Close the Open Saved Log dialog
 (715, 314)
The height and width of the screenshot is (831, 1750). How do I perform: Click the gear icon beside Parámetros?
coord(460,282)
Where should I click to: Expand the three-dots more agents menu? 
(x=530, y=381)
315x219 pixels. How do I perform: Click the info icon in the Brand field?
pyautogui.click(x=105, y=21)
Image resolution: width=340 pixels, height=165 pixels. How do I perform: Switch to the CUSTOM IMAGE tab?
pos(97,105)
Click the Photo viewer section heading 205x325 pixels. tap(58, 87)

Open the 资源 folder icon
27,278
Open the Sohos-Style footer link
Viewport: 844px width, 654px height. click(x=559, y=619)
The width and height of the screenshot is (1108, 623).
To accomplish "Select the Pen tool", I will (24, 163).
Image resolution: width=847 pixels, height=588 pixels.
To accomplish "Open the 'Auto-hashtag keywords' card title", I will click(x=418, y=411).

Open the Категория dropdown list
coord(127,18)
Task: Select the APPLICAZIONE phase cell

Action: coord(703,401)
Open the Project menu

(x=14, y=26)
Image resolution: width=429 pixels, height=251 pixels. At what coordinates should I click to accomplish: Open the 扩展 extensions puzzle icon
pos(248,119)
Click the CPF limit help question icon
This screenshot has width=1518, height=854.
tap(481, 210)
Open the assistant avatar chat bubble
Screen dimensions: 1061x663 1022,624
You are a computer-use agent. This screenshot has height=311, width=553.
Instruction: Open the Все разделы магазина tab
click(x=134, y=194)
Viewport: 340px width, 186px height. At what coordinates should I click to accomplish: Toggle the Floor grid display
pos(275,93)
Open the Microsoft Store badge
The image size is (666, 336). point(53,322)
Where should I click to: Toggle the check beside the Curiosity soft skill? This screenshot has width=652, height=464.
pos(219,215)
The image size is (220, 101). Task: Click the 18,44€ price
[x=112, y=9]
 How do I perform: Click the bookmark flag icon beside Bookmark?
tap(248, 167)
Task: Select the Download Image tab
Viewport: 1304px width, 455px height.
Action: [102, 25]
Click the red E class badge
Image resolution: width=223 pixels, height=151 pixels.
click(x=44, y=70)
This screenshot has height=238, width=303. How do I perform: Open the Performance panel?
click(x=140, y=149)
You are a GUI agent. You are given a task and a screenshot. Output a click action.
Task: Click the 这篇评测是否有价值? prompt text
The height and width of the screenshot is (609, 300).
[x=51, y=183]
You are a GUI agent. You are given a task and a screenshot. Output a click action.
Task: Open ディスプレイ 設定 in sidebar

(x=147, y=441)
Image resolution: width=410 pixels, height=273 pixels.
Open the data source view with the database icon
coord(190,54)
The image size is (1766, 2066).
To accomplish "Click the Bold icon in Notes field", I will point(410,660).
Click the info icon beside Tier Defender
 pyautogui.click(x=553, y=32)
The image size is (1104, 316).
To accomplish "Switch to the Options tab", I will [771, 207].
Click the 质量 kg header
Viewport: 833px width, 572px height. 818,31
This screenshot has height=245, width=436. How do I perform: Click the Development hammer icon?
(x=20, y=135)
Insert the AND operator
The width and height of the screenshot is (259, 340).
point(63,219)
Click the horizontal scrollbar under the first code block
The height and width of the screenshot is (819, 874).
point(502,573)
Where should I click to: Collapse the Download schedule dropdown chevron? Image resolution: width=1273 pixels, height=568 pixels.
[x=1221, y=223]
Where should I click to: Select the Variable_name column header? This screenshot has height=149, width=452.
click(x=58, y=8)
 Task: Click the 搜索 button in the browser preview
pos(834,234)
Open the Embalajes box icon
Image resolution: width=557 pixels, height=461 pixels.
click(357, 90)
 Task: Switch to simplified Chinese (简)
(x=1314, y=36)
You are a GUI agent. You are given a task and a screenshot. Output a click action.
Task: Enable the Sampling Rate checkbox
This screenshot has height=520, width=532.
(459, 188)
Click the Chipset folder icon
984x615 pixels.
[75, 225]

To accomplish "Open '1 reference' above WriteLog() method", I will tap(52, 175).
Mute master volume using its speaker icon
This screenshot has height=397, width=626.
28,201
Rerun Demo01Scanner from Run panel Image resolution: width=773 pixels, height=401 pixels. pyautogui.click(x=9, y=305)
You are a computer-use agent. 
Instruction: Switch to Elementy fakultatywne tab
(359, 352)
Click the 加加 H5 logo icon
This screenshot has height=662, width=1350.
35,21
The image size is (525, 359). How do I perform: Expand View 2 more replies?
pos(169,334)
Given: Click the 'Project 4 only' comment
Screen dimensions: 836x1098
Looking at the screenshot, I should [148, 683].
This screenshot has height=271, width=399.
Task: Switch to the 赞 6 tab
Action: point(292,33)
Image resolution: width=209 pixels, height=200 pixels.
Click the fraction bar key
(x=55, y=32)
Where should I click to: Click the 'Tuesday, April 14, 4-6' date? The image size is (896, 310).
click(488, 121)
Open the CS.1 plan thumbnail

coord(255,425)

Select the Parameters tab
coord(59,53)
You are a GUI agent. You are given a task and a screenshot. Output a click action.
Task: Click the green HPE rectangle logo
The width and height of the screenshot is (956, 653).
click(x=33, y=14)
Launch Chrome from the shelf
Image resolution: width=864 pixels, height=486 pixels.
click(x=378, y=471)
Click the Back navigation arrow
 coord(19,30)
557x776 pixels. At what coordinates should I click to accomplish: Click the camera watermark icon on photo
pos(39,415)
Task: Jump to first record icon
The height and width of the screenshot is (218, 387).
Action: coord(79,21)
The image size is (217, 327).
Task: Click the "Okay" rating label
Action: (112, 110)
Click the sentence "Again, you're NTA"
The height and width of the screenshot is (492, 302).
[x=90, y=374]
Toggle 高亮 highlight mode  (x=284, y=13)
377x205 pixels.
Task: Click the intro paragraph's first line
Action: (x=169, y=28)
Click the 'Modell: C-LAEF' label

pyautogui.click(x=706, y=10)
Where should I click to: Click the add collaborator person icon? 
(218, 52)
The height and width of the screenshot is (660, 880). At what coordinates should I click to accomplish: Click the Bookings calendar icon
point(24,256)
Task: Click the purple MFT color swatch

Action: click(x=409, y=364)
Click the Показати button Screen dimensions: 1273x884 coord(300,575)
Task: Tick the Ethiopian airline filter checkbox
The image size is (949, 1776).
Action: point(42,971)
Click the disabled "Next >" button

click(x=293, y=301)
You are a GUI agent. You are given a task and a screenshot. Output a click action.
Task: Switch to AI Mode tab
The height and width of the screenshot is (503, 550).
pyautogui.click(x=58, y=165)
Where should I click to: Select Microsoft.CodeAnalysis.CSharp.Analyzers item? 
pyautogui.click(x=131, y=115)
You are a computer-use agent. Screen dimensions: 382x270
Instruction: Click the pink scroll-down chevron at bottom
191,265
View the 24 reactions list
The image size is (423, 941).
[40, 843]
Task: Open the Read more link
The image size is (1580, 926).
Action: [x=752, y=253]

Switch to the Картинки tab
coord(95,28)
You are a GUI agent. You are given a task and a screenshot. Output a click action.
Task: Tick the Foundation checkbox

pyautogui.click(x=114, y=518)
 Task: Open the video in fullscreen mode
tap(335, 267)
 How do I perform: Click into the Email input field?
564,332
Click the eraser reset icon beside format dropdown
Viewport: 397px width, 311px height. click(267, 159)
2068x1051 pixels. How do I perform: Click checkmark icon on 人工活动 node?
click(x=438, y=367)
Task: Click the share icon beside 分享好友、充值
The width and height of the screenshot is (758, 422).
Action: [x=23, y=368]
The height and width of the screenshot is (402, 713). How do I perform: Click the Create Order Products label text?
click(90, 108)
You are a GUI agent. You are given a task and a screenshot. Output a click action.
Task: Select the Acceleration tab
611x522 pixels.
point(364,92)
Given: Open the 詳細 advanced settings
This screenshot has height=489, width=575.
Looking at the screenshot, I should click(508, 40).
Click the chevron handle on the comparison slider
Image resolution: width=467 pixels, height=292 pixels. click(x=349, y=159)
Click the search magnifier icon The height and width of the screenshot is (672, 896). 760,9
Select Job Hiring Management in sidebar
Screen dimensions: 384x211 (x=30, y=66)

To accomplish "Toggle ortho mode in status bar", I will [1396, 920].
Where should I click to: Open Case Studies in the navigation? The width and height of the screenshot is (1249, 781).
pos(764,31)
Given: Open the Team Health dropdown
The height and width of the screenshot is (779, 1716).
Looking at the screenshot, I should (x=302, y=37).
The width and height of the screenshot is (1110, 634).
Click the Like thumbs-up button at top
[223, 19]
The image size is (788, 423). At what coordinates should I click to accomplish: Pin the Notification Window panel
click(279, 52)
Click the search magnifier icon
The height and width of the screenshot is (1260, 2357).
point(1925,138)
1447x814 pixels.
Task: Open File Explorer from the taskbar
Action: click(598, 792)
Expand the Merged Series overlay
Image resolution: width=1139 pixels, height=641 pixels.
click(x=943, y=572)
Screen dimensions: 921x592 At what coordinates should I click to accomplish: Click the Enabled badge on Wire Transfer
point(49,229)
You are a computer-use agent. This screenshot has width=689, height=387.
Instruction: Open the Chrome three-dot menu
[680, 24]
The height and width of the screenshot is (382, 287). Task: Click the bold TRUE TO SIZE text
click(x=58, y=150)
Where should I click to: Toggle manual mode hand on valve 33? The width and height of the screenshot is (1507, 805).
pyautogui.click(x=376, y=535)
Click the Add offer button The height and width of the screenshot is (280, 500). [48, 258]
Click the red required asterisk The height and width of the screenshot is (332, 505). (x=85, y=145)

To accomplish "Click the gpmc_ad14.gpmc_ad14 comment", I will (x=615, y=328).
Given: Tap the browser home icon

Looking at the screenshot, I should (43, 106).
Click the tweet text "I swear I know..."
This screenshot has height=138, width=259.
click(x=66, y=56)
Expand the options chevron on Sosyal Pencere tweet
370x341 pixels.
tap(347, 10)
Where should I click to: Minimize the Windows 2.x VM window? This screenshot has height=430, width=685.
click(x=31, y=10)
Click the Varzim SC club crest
· · · · · · ·
> Goal:
Write out the listing again word for word, starting at its first line and ending at the line that contains "The image size is (666, 336). point(53,322)", with both of those lines included.

> Correct output:
Close the Open Saved Log dialog
 (715, 314)
The height and width of the screenshot is (831, 1750). How do I perform: Click the gear icon beside Parámetros?
coord(460,282)
Where should I click to: Expand the three-dots more agents menu? 
(x=530, y=381)
315x219 pixels. How do I perform: Click the info icon in the Brand field?
pyautogui.click(x=105, y=21)
Image resolution: width=340 pixels, height=165 pixels. How do I perform: Switch to the CUSTOM IMAGE tab?
pos(97,105)
Click the Photo viewer section heading 205x325 pixels. tap(58, 87)

Open the 资源 folder icon
27,278
Open the Sohos-Style footer link
Viewport: 844px width, 654px height. click(x=559, y=619)
The width and height of the screenshot is (1108, 623).
To accomplish "Select the Pen tool", I will (24, 163).
Image resolution: width=847 pixels, height=588 pixels.
To accomplish "Open the 'Auto-hashtag keywords' card title", I will click(x=418, y=411).

Open the Категория dropdown list
coord(127,18)
Task: Select the APPLICAZIONE phase cell

Action: coord(703,401)
Open the Project menu

(x=14, y=26)
Image resolution: width=429 pixels, height=251 pixels. At what coordinates should I click to accomplish: Open the 扩展 extensions puzzle icon
pos(248,119)
Click the CPF limit help question icon
This screenshot has width=1518, height=854.
tap(481, 210)
Open the assistant avatar chat bubble
Screen dimensions: 1061x663 1022,624
You are a computer-use agent. This screenshot has height=311, width=553.
Instruction: Open the Все разделы магазина tab
click(x=134, y=194)
Viewport: 340px width, 186px height. At what coordinates should I click to accomplish: Toggle the Floor grid display
pos(275,93)
Open the Microsoft Store badge
The image size is (666, 336). point(53,322)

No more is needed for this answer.